This way or that way - the discussion is on either way! So find my comments below :)

Hi,

First of all: thank you very much for your work, this looks awesome!

I had a look at your code and what you did there is impressive. I have a few things to comment on:

1.) You are right, that it has some restrictions using transient state and I often had to implement some workarounds as well, but on the other hand, I really don't like the idea of a state that contains virtually everything. That way, your scope would be way to global and it will become hard to track which variable is used and set where (for the devs as well as for the users). So IMO we should opt for more entries in the state, but it should definitely not contain everything.

Right point! My thoughts about in bullets were:

2.) Regarding the events: You're right, basically every value change could trigger some event. This would, however, require lots of implicit events, and for most cases you probably don't need them. In your training loop, you usually just have a few necessary events (Start, End, Epoch Start/End, Iteration Start/End...) which are already predefined. I agree, that one could probably add some more, but for 99% of the cases these are enough. And also this follows Python's core philosophy that explicit is better than implicit.

I agree on this point and that's why I have already implemented the solution for it:

3.) The engine is supposed the be trainer and validator (with the respective arguments) but should not hold them. It is supposed to be a kind of general purpose interface to have a tested way to iterate do the looping.

In general I really like your points (maybe not each part of the implementation, but that's okay I guess).
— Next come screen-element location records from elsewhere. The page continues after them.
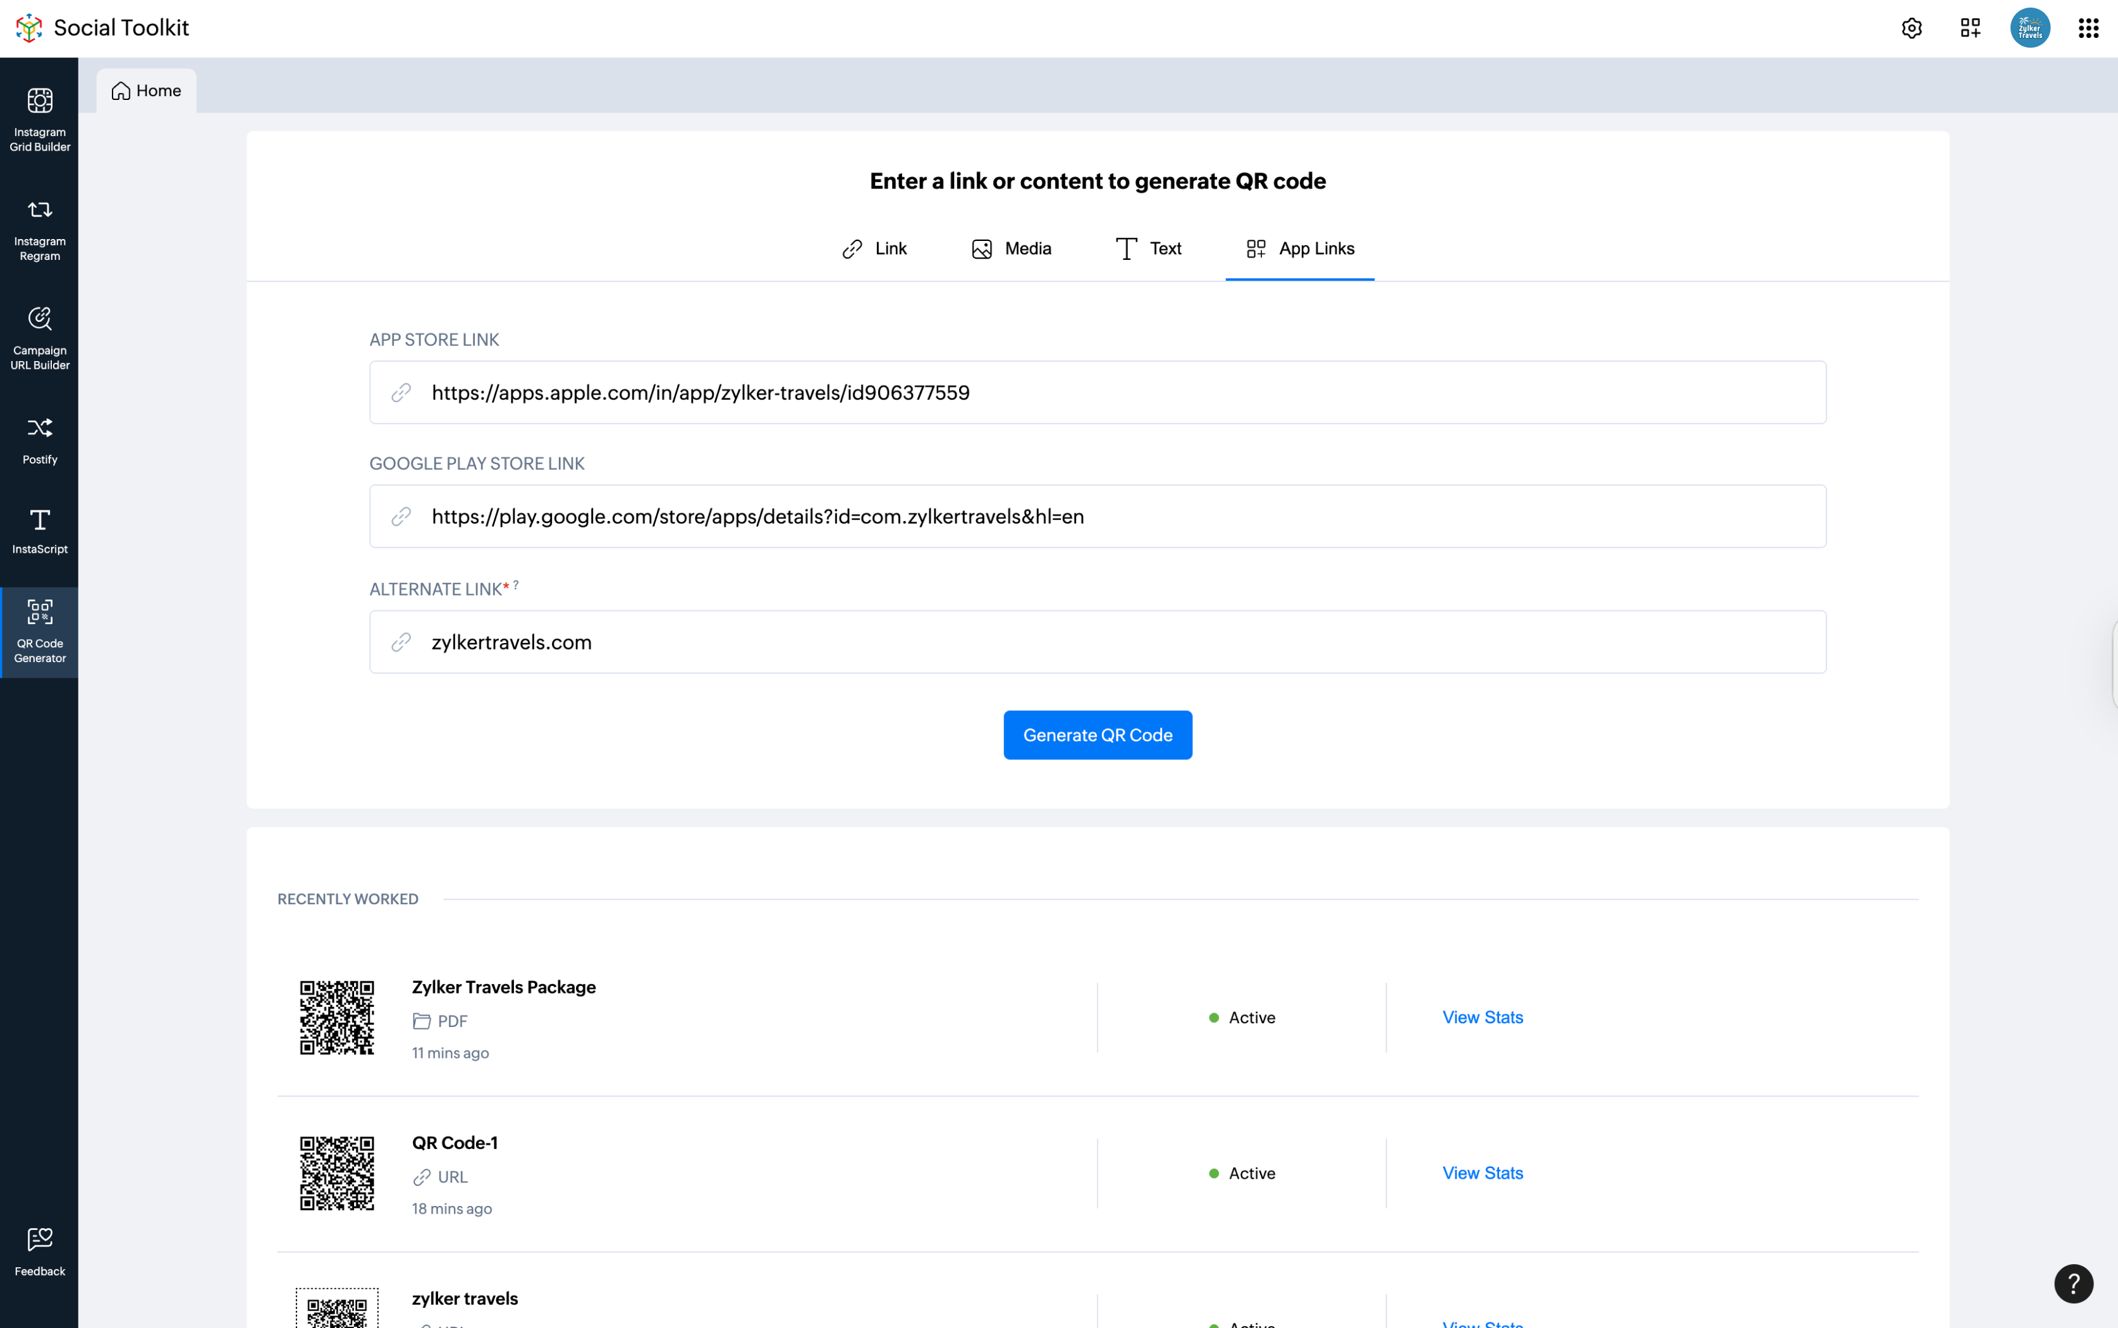The width and height of the screenshot is (2118, 1328).
Task: Open Campaign URL Builder tool
Action: pos(40,338)
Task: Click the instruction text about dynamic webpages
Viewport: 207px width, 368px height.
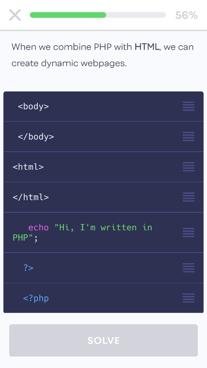Action: click(103, 55)
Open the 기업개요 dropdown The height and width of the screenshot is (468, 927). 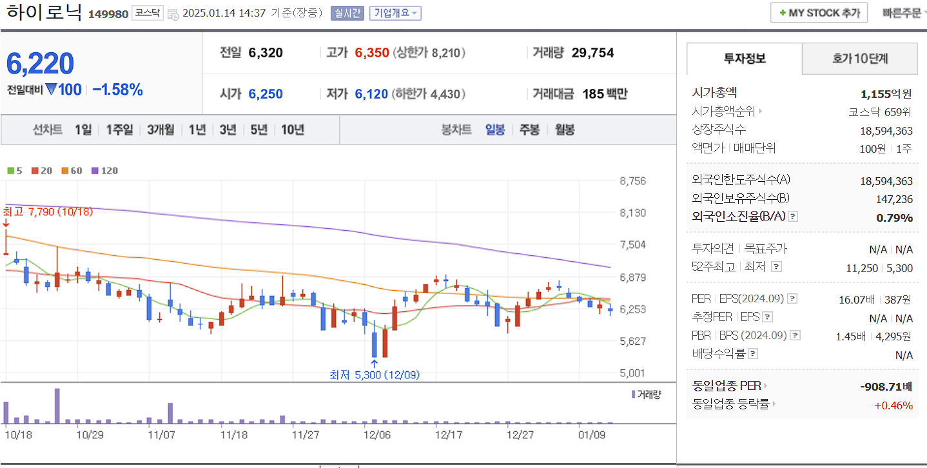(394, 13)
So what I would ultimately propose:

We wait for the opinions of the other guys (cc @vfdev-5 @ykumards @anmolsjoshi ) and if they are okay, I would suggest to start with the actual implementation in the following way:

I) We (you and me together) will start implementing a richer state system, which may be less transient and hold more entries, but still won't be global

II) If we all agreed on that state, we will probably have a look at where we want to add additional hooks for events and if we somehow can simplify the process of registering them.
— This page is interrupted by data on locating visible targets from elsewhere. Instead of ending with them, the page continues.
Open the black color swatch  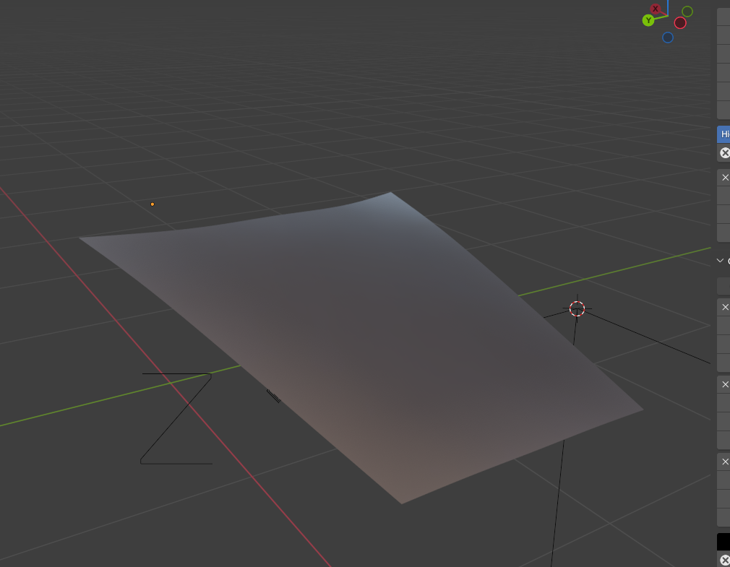point(723,542)
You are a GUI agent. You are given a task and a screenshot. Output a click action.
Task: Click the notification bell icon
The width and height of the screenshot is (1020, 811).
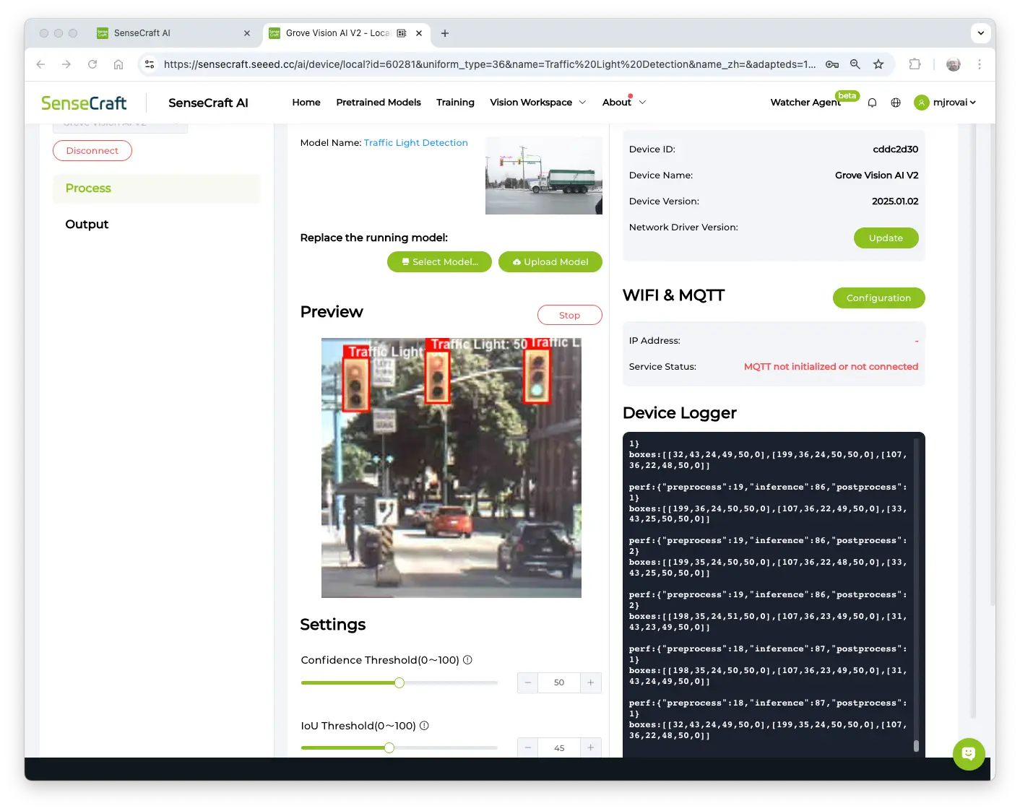(x=872, y=103)
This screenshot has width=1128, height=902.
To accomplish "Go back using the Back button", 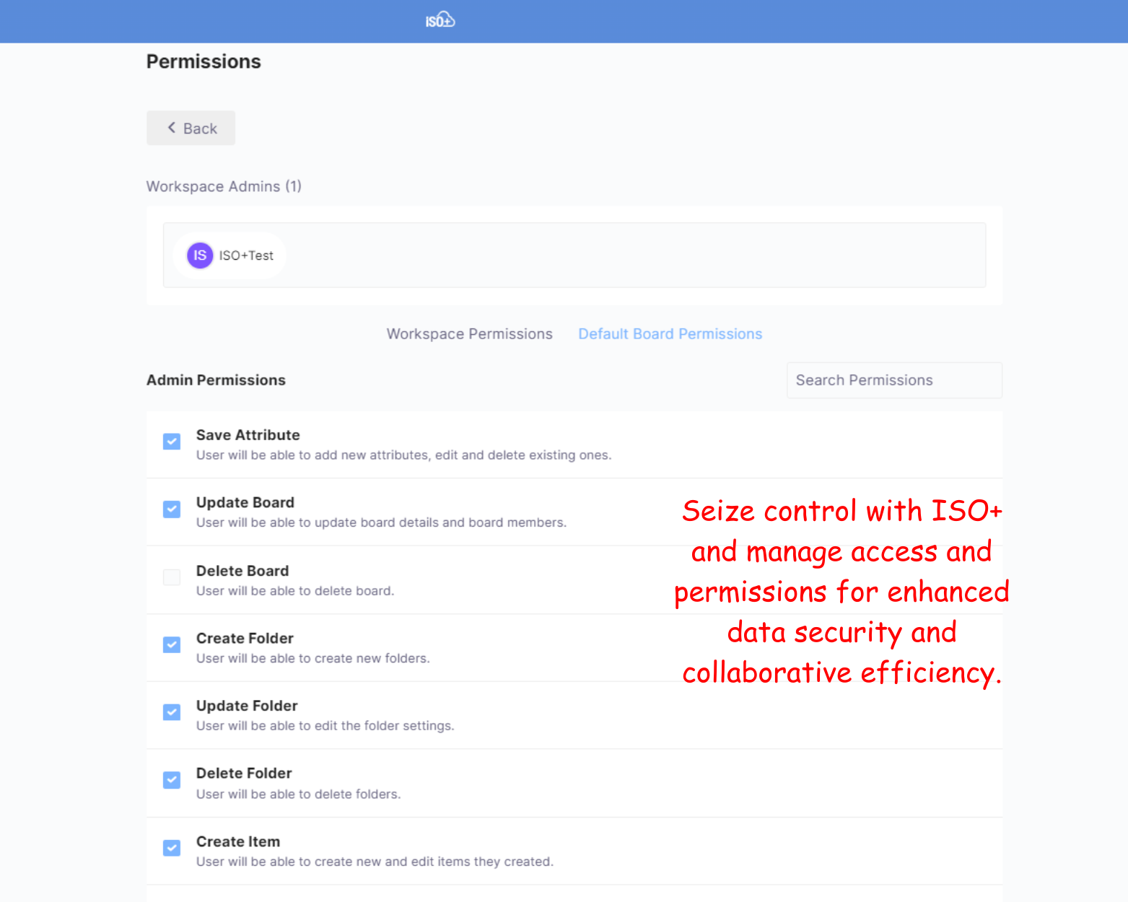I will (191, 128).
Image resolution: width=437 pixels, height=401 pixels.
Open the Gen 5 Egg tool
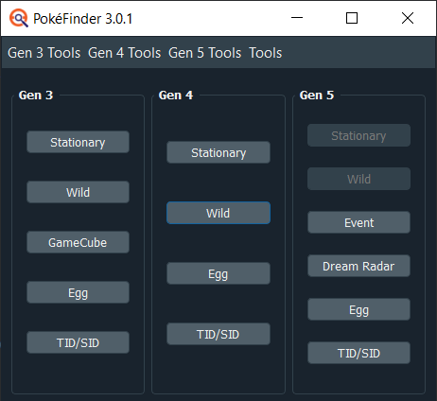tap(358, 309)
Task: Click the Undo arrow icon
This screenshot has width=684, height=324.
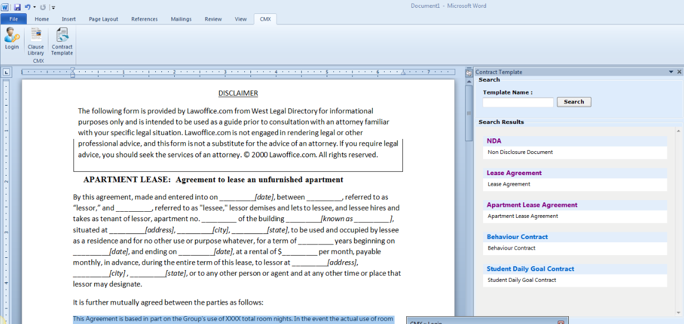Action: point(27,7)
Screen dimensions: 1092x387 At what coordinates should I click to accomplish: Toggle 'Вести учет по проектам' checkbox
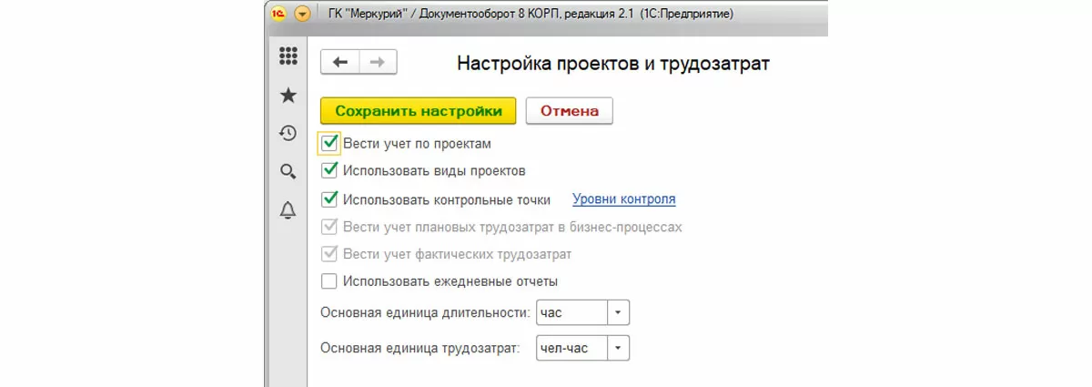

III) After this is done, we will most likely have to revisit your framework and look, what's still missing from there and if it makes sense to actually include this here.
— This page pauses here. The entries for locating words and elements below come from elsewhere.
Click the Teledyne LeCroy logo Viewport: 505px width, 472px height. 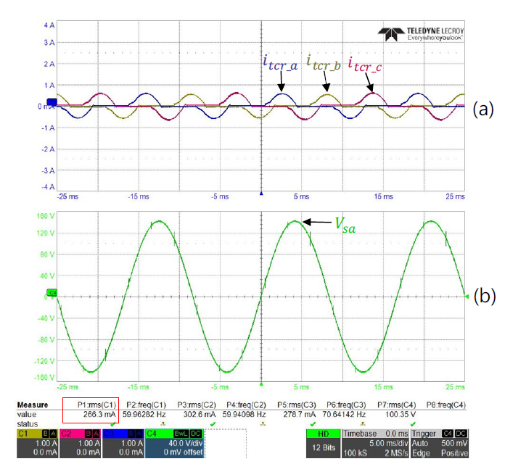click(420, 33)
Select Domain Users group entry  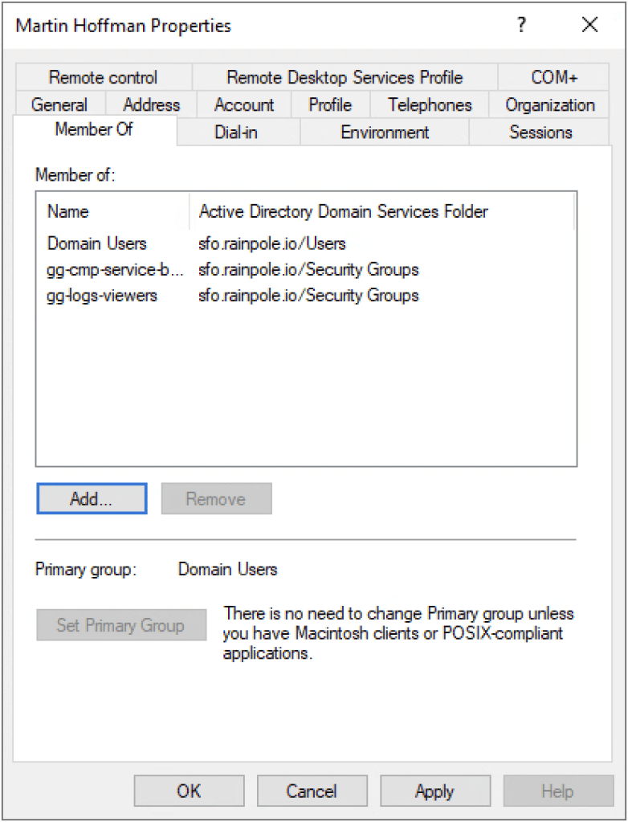[97, 243]
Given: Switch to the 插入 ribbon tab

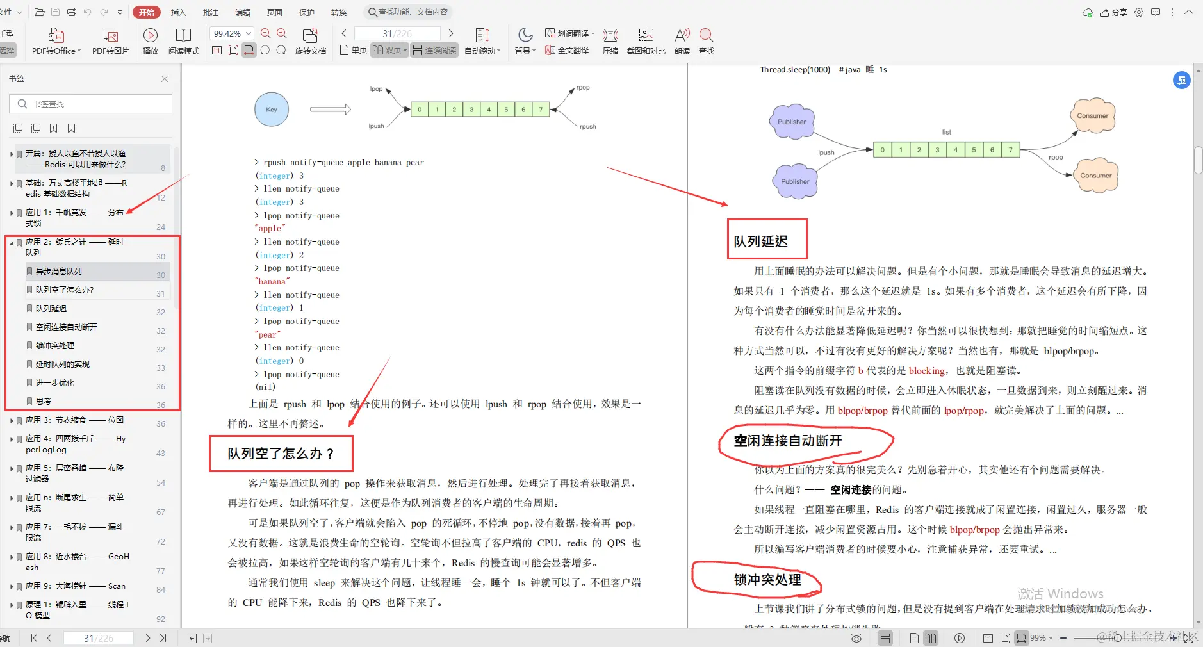Looking at the screenshot, I should click(178, 12).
For all of this I would suggest to add this in parallel to the existing interface to avoid breaking changes and to be consistent with the current API wherever we can.

As mentioned above, I am fine with any outcome, but I suggest a good discussion based on playing with the framework and comparing it with current Ignite, then decide how much & what to integrate from framework, then go for it!

What do you think @DrStoop ?

Please ask stuff or let me know about your issues. Does everything work? Bugs?

thx & greets!

DrStoop commented 4 years ago

hi @vfdev-5,

didn‘t expect such a fast reply;) thx! although i was totally committed to ignite & it‘s concepts & features, there‘s still quite some difference which may take a bit to fully oversee.

but you‘re faster than me it seems, you first point state.run is already a good point i also stooped over. regarding the full concept i left it like that for the moment. issues like that are easily changed, i added it to my list.

there are definitely a lot of details & names and feature that for sure don‘t fit yet, but for the moment it’s mostly about the main concept usability. ah, plus, i just wanted to push the project (as incomplete as it is) to avoid total organizational blindness ;)

i‘ll catch up on this pyt-slack in a few hours & provide you more requested stuff:)

hey, didn't know pytorch-slack is restricted to certain company email. i'm not working for any of them. (...& non of them belong to me either;-) )

justusschock commented 4 years ago

I really think the best way is to move forward and start implementing parts of your proposals. I'm sure we'll encounter some problems during that, but I think this is the only way to really get an overview here. Regarding the namespace: I think we should carefully think about what we're adding. So I would not like to add everything just because we can. But I agree that some stuff would be beneficial. But I think these are too many details to discuss them all without an implementation proposal.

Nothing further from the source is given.